- Supreme Court of the United States

Argued December 3, 1997 Decided March 3, 1998
- Full case name: Daniel Bogan et al. v. Janet Scott-Harris
- Docket no.: 96-1569
- Citations: 523 U.S. 44 (more)
- Argument: Oral argument

Case history
- Prior: United States Court of Appeals for the First Circuit

Questions presented
- Are actions by local officials introducing, voting for, and signing an ordinance outside the scope of legislative activities because of the motives of the government actors?

Holding
- Local legislators are entitled to the same absolute immunity from civil liability under Section 1983 for their legislative activities as are federal, state and regional legislators regardless of motive or intent.

Court membership
- Chief Justice William Rehnquist Associate Justices John P. Stevens · Sandra Day O'Connor Antonin Scalia · Anthony Kennedy David Souter · Clarence Thomas Ruth Bader Ginsburg · Stephen Breyer

Case opinion
- Majority: Thomas, joined by unanimous

Laws applied
- US Const. amend. I; 42 U.S.C. § 1983

= Bogan v. Scott-Harris =

Bogan v. Scott-Harris, , is a ruling by the Supreme Court of the United States where the court decided unanimously local legislators are entitled to the same absolute immunity from civil liability under Section 1983 for their legislative activities as are federal, state and regional legislators regardless of motive or intent.

== Background ==

From 1981 to 1997, respondent Janet Scott-Harris was the administrator for the Department of Health and Human Services (DHHS) in Fall River, Massachusetts. In 1990, Scott-Harris received a complaint that Dorothy Blitcliffe, a DHHS employee supervised by Scott-Harris, had made repeated racial and ethnic slurs about her colleagues. As Scott-Harris prepared to terminate Blitcliffe's employment, Blitcliffe used her political connections to press her case with state and local officials. One such connection was with petitioner Marilyn Roderick, the vice president of the Fall River City Council. The city council held a hearing on the pending charges against Blitcliffe. It ultimately accepted a settlement that would require Blitcliffe to be suspended for sixty days without pay. Afterwards, petitioner Daniel Bogan, the mayor of Fall River, substantially reduced the punishment.

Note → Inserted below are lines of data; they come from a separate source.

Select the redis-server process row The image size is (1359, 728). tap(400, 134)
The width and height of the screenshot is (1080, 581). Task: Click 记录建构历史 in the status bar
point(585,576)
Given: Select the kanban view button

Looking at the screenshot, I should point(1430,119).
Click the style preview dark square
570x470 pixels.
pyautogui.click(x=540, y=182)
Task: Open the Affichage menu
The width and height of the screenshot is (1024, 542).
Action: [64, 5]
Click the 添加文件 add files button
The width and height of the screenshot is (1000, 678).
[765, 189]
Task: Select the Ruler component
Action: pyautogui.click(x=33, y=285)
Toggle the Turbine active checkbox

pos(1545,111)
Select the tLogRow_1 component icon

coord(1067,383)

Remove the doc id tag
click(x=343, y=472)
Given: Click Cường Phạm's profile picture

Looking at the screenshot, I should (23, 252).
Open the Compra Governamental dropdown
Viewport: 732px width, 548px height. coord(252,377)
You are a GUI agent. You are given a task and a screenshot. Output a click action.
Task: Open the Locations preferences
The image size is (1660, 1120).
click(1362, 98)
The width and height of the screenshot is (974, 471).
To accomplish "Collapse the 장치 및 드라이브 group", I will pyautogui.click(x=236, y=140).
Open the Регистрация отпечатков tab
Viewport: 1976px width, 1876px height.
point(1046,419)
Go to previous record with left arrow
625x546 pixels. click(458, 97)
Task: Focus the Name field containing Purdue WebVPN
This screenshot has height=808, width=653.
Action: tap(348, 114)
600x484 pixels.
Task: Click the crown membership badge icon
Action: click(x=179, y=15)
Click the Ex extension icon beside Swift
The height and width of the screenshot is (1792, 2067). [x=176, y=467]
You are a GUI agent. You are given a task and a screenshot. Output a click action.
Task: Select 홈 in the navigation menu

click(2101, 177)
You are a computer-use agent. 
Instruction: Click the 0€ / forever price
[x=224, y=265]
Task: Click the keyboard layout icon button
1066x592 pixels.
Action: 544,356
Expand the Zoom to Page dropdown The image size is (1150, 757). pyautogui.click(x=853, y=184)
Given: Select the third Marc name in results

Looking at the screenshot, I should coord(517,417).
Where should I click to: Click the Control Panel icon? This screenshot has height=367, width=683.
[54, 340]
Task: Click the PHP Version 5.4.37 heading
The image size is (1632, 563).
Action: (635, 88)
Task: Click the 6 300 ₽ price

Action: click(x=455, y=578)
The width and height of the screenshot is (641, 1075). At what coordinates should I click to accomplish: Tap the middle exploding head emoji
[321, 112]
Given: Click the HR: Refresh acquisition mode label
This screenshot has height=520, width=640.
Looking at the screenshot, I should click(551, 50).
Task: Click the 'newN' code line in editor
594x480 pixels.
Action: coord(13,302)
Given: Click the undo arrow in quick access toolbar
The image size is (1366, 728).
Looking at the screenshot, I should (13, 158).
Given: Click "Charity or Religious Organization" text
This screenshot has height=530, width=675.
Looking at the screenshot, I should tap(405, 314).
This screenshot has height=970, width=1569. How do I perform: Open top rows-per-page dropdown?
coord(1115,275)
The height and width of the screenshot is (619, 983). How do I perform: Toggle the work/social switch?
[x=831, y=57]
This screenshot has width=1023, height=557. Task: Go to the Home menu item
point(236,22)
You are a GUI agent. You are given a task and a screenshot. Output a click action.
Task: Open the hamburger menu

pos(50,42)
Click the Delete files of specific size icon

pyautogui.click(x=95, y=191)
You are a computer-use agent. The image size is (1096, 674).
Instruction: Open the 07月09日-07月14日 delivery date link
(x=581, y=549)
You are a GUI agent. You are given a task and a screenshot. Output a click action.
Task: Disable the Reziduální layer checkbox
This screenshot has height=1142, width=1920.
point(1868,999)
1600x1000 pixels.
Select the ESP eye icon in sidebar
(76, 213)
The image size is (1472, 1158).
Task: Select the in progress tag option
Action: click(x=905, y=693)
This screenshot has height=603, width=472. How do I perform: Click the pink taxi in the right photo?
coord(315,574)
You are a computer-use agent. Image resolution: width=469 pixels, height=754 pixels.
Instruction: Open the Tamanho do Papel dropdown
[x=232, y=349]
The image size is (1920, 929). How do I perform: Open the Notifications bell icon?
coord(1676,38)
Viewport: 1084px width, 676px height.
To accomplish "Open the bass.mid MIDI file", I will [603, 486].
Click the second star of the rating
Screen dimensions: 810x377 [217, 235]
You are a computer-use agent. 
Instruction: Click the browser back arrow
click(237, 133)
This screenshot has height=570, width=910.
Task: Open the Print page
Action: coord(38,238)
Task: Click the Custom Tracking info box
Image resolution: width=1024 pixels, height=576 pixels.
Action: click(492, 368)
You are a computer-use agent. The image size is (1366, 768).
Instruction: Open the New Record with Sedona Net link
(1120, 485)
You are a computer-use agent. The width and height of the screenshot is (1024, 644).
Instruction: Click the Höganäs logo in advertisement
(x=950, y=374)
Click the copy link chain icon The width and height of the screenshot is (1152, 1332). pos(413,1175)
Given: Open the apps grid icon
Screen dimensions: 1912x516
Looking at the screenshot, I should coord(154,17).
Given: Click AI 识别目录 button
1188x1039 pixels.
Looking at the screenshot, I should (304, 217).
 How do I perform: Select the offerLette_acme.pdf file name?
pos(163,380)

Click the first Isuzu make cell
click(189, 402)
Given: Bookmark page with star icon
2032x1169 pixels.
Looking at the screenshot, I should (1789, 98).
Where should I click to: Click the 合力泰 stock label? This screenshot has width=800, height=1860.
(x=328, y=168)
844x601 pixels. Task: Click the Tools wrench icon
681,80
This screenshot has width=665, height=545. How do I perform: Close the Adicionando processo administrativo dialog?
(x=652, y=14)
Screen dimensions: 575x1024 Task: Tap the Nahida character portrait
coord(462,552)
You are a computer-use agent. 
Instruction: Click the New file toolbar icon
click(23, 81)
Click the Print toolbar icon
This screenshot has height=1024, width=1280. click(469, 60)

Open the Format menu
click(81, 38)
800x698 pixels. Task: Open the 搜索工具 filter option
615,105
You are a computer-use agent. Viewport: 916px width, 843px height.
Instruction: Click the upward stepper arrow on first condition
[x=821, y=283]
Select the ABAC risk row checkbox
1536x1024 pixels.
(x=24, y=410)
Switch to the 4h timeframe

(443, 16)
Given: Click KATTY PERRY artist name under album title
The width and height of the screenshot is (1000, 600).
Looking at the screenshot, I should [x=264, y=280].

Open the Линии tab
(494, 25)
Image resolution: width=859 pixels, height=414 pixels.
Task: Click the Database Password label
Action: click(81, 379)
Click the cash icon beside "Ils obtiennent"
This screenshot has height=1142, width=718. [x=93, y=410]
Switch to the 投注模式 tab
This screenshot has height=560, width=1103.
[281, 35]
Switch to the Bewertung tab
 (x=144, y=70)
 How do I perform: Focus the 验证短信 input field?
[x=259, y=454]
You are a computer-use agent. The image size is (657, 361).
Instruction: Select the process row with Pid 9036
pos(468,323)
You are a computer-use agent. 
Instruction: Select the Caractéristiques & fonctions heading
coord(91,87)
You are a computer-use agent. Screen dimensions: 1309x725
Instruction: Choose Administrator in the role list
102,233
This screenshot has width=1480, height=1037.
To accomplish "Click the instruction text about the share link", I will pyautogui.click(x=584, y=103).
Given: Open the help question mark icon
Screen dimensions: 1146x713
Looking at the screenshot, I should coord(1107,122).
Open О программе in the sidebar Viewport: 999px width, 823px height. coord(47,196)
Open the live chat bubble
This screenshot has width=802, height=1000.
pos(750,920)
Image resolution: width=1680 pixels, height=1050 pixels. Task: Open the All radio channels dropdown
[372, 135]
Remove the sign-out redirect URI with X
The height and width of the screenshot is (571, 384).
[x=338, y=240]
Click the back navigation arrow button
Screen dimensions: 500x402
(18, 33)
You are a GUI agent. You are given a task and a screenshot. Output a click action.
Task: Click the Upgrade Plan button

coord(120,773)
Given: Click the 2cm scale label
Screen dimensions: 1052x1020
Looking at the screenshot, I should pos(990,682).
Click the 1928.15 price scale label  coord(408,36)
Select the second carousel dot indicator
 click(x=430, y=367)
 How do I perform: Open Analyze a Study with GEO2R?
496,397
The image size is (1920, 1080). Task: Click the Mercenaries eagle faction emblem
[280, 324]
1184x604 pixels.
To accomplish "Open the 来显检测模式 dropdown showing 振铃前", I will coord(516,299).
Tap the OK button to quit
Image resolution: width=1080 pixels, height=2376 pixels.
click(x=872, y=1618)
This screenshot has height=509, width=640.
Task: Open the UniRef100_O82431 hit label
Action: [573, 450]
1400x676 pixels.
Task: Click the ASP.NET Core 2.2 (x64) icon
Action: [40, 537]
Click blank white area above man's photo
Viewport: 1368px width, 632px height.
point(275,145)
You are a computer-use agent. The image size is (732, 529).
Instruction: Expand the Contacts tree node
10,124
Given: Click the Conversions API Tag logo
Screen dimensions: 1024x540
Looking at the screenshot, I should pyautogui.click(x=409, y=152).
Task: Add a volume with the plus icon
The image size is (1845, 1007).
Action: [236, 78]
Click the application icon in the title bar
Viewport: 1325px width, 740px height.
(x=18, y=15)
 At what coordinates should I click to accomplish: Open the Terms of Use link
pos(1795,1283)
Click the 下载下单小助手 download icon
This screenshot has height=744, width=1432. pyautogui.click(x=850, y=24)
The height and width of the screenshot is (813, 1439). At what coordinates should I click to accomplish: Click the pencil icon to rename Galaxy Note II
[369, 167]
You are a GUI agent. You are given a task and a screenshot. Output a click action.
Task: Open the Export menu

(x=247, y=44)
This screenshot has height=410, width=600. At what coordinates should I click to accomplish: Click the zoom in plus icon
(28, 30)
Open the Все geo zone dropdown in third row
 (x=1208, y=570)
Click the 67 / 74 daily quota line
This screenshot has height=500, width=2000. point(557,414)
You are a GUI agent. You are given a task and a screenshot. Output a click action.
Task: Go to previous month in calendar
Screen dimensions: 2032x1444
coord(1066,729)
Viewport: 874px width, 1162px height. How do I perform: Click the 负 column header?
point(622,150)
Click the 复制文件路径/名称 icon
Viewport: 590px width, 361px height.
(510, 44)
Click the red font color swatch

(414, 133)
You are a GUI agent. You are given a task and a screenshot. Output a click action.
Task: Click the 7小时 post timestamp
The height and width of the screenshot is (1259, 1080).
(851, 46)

Meanwhile, Bogan prepared a budget proposal for the 1992 fiscal year. In anticipation of a 5 to 10 percent reduction in state aid, he proposed a freeze on the salaries of municipal employees, as well as the elimination of 135 city positions. Additionally, Bogan proposed the elimination of DHHS, of which Scott-Harris was the sole employee. The council's ordinance committee, chaired by Roderick, approved the proposal, eliminating DHHS. The proposal was approved by the city council in a 6–2 vote, with Roderick voting in favor. Bogan would go on to sign the ordinance into law.

Scott-Harris filed a lawsuit under against Bogan, Roderick, and others. In her lawsuit, Scott-Harris alleged that the elimination of her position was motivated by racial animus and her exercising her First Amendment right by moving to terminate Blitcliffe's employment. In the United States District Court for the District of Massachusetts, a jury found in favor of the defendants on the racial discrimination charge, but ruled in favor of Scott-Harris on her First Amendment claim. The United States Court of Appeals for the First Circuit affirmed the judgment against the city.

== Supreme Court Opinion ==

Justice Thomas delivered the opinion for a unanimous court.

=== Thomas's Opinion ===

Thomas begins his opinion with a summary of the common law principle that legislators are absolutely immune from liability for their legislative acts. Having held that state and regional legislators are entitled to absolute immunity from §1983 litigation, that the common law provided immunity to local legislators, and that the rationale for the latter is the same as for the former, Thomas logically concludes that the court should extend §1983 immunity to municipal lawmakers as well.

Having held that local legislators are entitled to §1983 immunity for their legislative acts, Thomas then goes on to demonstrate that the city's acts at issue were in fact legislative, rather than retaliatory. Whether an act is legislative, Thomas says, depends on the nature of the act, rather the intent for which it is proposed. Quoting Tenney v. Brandhove, he says:

The privilege of absolute immunity "would be of little value if [legislators] could be subjected to the cost and inconvenience and distractions of a trial upon a conclusion of the pleader, or to the hazard of a judgment against them based upon a jury's speculation as to motives."

Having dispensed with the need to consider the motive behind the acts at issue, Thomas settles on the view that the actions taken by the city were clearly legislative. The acts of drafting, voting for, and signing policy are the hallmarks, Thomas says, of legislative acts, and should thus legislators should be granted absolute immunity from prosecution in such legislative acts.